Prep Time: 5 minutes
Cook Time: 5 minutes
Inactive Time: 3 hours
Total Time: 3 hours 10 minutes
Yield: 8 - 10 servings
4 1/2 cup whole milk
1 cup heavy cream
1 cup granulated sugar (7 ounces)
1/2 teaspoon kosher salt
1/2 cup cornstarch (2 ounces)
6 large egg yolks
2 tablespoons unsalted butter, cold and cut into small pieces
2 tablespoons pure vanilla extract
Set aside 1/2 cup milk. Heat the remaining milk, cream, sugar, and salt in large saucepan set over medium heat until simmering, stirring occasionally to help dissolve the sugar.
Meanwhile, place the cornstarch in a large bowl and whisk in the reserved milk until smooth. Whisk in the egg yolks until smooth.
When the milk mixture reaches a simmer, remove from the heat and slowly pour into the yolk mixture while whisking constantly to prevent the eggs from scrambling (aka tempering).
Transfer the liquid back to the saucepan and place over medium heat. Whisk constantly until the pudding thickens (see notes) and a thermometer registers 180 degrees F, about 60-90 seconds. Remove from the heat and whisk in the butter and vanilla until shiny and smooth. Strain the pudding through a fine-mesh strainer set over a clean bowl.
Press plastic wrap directly against the surface of the hot pudding to prevent a skin from forming. Refrigerate until chilled, 3-4 hours or overnight. Before serving, re-whisk pudding until smooth, then divide into serving bowls.

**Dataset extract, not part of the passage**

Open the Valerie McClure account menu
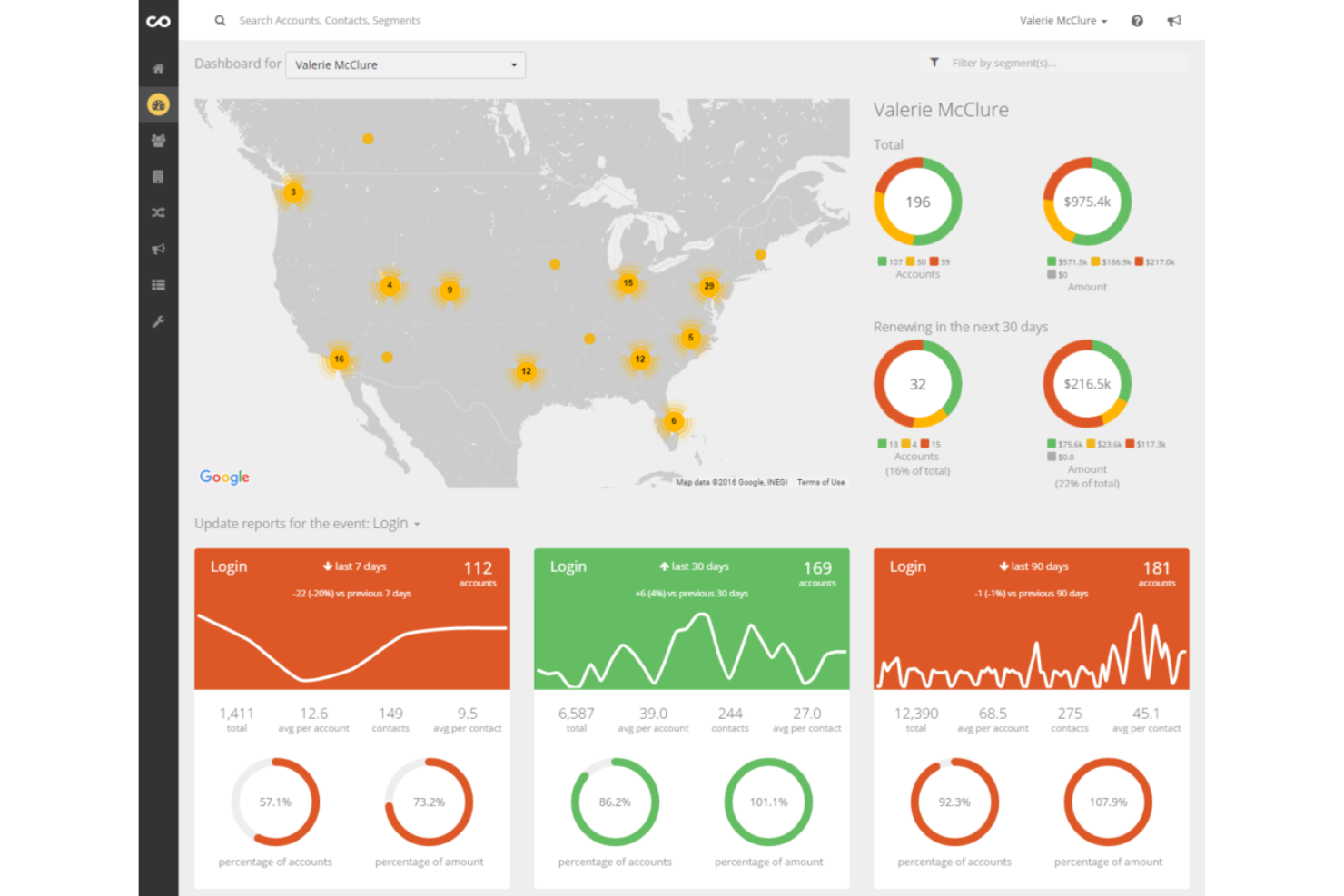1344x896 pixels. [1063, 20]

Leftovers can be stored in an airtight container in the refrigerator for 5-7 days. Re-whisk before serving.
The vanilla pudding will continue to thicken as it chills, but you want it to be close to the desired thickness before removing it from the heat. The longer you whisk over heat, the thicker your pudding will be.
This pudding is very nice served on its own. If you want to jazz it up, some nice toppings include whipped cream, chopped vanilla wafers, or fresh fruit. See post for additional topping suggestions.
For a less rich pudding, you can use all whole milk, or a combination of whole and 2% milk.